Esse modelo de presídio teria que ser revisto?

- Nossos presídios não são imensos, no Rio Grande do Norte. Temos o tamanho padrão, previsto hoje em dia, com capacidade entre 300 a 700 presos. Alcaçuz, por exemplo, é previsto para pouco mais de 400 presos. Houve um decreto da governadora Wilma [Wilma de Faria] que ampliou essa capacidade para 620, no papel, e hoje tem 900 detentos. E tem isso porque não há onde colocar, pois o Estado não construiu. O Rogério Coutinho Madruga é outro presídio, construído para 400 detentos, e tem hoje 380 a 390 presos. Alcaçuz tem o dobro da capacidade oficial. E continua tendo porque não existe outro lugar. Teria que tirar de lá entre 200 a 300 presos, mas não tem onde colocar.

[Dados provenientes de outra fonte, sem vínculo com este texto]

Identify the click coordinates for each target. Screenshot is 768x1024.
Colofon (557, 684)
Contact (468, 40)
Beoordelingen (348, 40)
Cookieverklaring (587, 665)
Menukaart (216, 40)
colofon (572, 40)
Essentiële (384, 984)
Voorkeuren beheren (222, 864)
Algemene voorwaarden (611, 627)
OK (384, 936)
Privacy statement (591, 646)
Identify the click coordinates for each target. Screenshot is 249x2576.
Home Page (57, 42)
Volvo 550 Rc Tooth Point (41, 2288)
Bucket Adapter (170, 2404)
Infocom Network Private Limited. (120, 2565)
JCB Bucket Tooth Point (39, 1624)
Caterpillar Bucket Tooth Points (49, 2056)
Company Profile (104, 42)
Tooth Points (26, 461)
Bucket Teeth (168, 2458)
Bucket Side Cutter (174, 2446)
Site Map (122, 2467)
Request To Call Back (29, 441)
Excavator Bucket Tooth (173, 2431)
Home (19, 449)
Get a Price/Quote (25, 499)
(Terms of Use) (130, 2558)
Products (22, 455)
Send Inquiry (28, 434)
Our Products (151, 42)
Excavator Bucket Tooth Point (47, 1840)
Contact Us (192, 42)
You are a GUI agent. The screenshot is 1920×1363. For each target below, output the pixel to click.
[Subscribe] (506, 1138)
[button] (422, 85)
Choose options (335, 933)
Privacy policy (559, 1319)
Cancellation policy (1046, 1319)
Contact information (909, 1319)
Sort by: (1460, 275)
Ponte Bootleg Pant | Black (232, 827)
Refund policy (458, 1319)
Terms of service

Falta pessoal e qualificação para atuar no sistema?

- Não tem técnicos para trabalhar nos presídios, ou mesmo pessoal suficiente. O Rio Grande do Norte, com a quantidade de presos que tem no sistema, deveria ter ao menos 1.400 agentes penitenciários, mas temos uma lei estadual que trata de novecentos e poucos agentes. Absolutamente insuficiente para a quantidade de presos. Com essa quantidade de agentes e sem equipamentos de vigilância eletrônica, eles não conseguem controlar os presídios como deveriam. Sem estrutura, e sem viatura suficiente para transportar um preso de um local para outro, tendo em vista que alguns presídios são construídos em locais longe. Não se consegue sequer trazer os presos para as audiências judiciais e daí os processos se atrasam.

Quais implicações indiretas ou diretas dessa falta de condições?

- Por exemplo, os presos provisórios ficam mais tempo que deveriam por causa dessa deficiência do Estado.

Como o senhor classifica a situação?

- É uma estrutura de total abandono no sistema penitenciário pelo Estado que não se interessa em resolver o problema.

Essa situação é apenas de falta de investimento ou tem outros aspectos? E há, por exemplo, falha de procedimentos?

- São duas coisas diferentes. Falhas de procedimentos existem. Não há no sistema prisional, por exemplo, um Procedimento Operacional Padrão (POP). Não há no sistema penitenciário do Rio Grande do Norte um procedimento específico. Cada diretor trabalha da forma como ela acha que deve trabalhar. A forma de retirar um preso, de abrir as celas ou inspecionar, em cada presídio é feita da forma como cada diretor entende. Então não há um POP. Há um ano eu escuto essa conversa do Estado que está tentando preparar esse procedimento Operacional Padrão, mas não vejo avançar. Isso é uma coisa. O outro lado é que esse problema em Alcaçuz não é só por causa da inexistência de um POP. No caso específico desse super-túnel já era do conhecimento. Esse túnel mesmo teve agente que já havia entrado nele antes. Não é que não se soubesse que existia. O problema era que as entradas dele que se conhecia eram de dentro da unidade, do pavilhão, do conjunto de celas.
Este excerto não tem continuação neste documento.